Among the lines of data below, reproduce only those from the one with "Identify the click" through the one with "How probiotic microbes control pathogens?", exactly as they stand, both ends included.
---------- Supplied entries
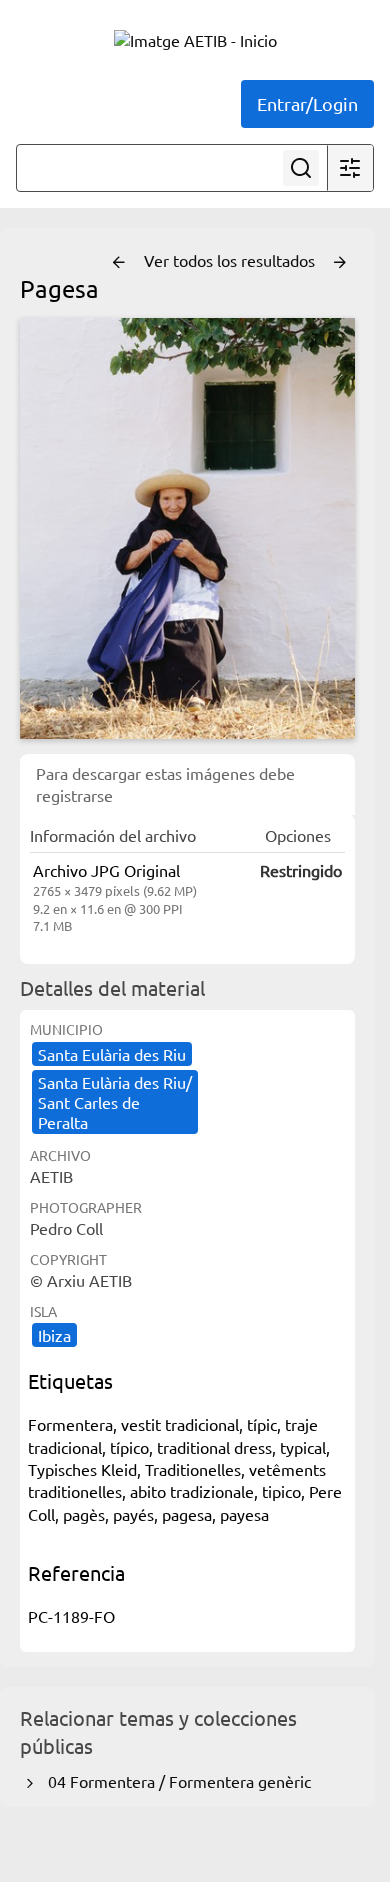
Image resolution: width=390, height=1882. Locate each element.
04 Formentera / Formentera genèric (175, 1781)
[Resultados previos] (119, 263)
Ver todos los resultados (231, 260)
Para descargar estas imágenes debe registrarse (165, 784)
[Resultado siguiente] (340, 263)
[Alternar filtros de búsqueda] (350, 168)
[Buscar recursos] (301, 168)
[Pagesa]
--------------------
---------- Supplied entries
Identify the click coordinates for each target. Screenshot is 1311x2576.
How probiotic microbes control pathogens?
--------------------
■ Answer to the exercise ■
Identify the click coordinates for each target. Screenshot is 1311x2576.
How probiotic microbes control pathogens?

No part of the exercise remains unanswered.